• **The request**: Reproduce the data verbatim, from the line containing "Task: Click the Print codes button" through the line containing "Action: pos(332,749)", inclusive, and omit the pictures from your answer.

• **Material for the task**:
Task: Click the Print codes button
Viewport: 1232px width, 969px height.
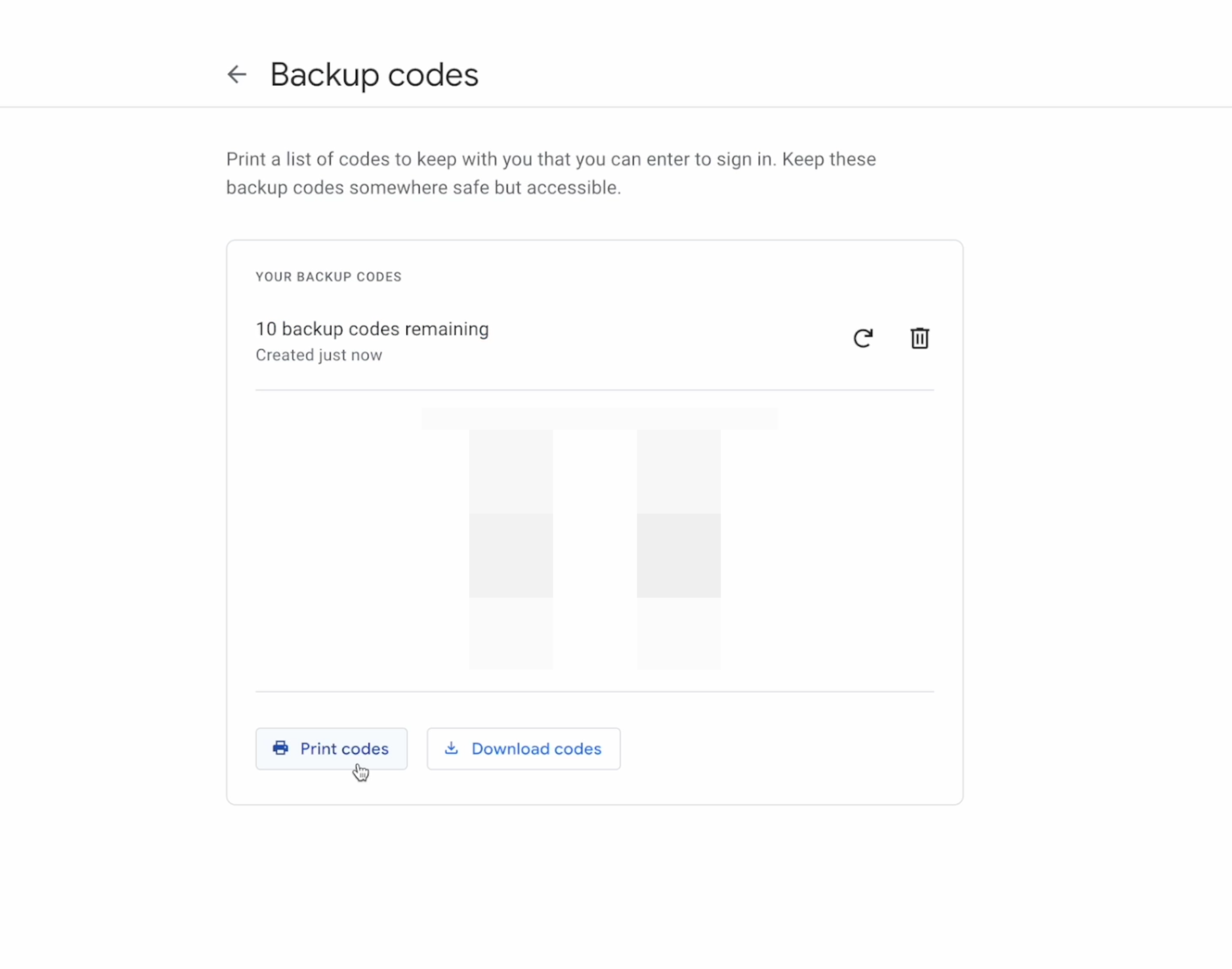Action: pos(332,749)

...

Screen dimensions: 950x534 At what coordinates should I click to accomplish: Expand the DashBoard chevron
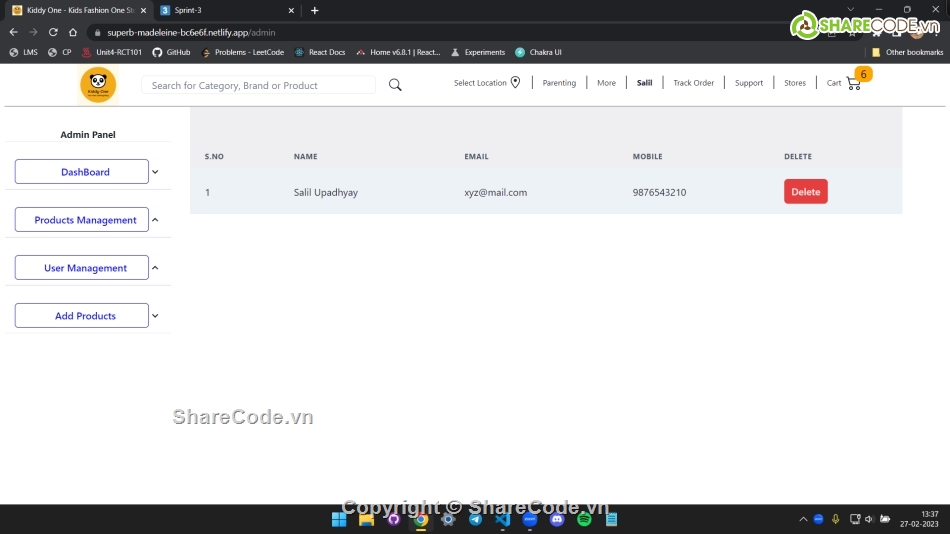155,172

...

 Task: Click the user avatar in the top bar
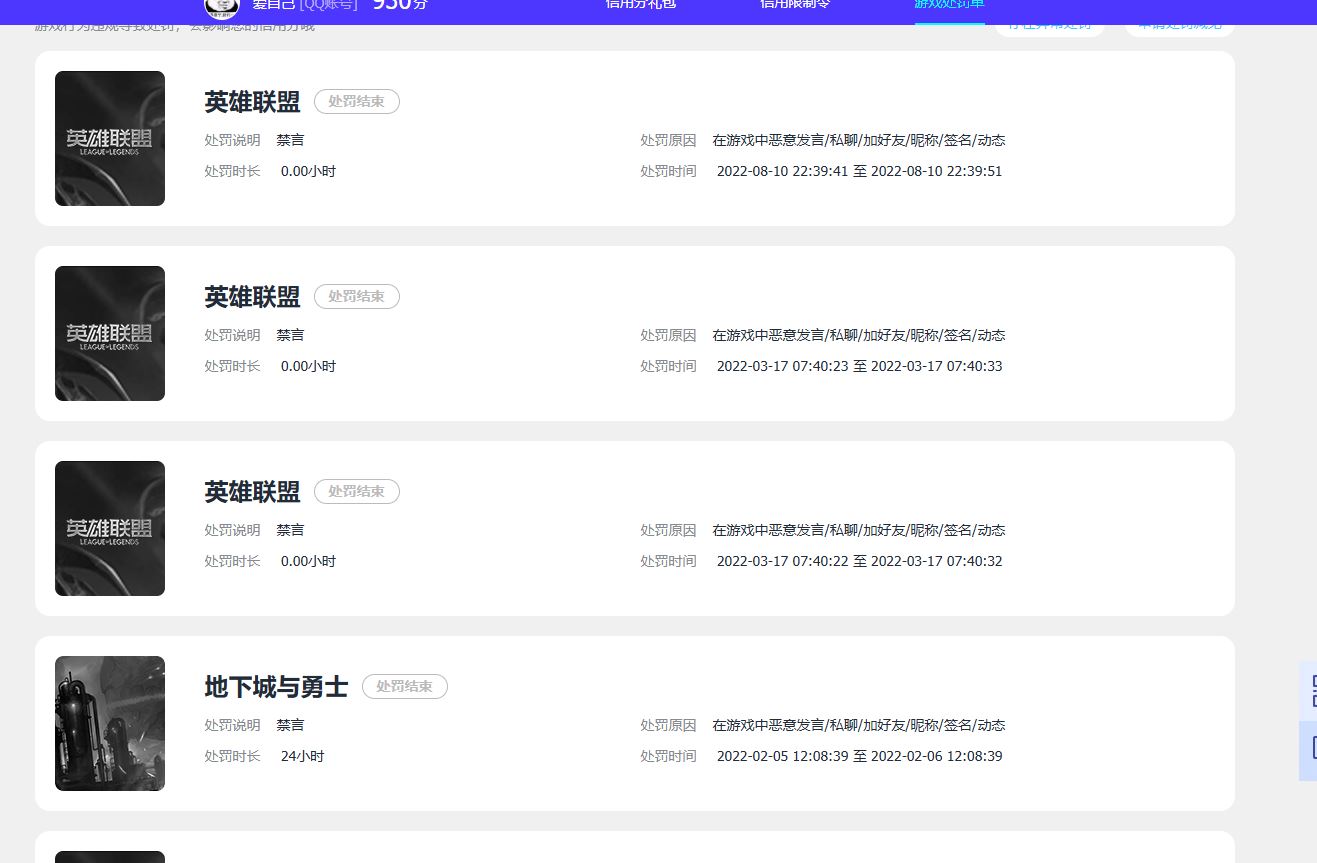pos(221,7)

• **Solution to the exercise**:
Task: Click the Print codes button
Viewport: 1232px width, 969px height.
Action: pos(332,749)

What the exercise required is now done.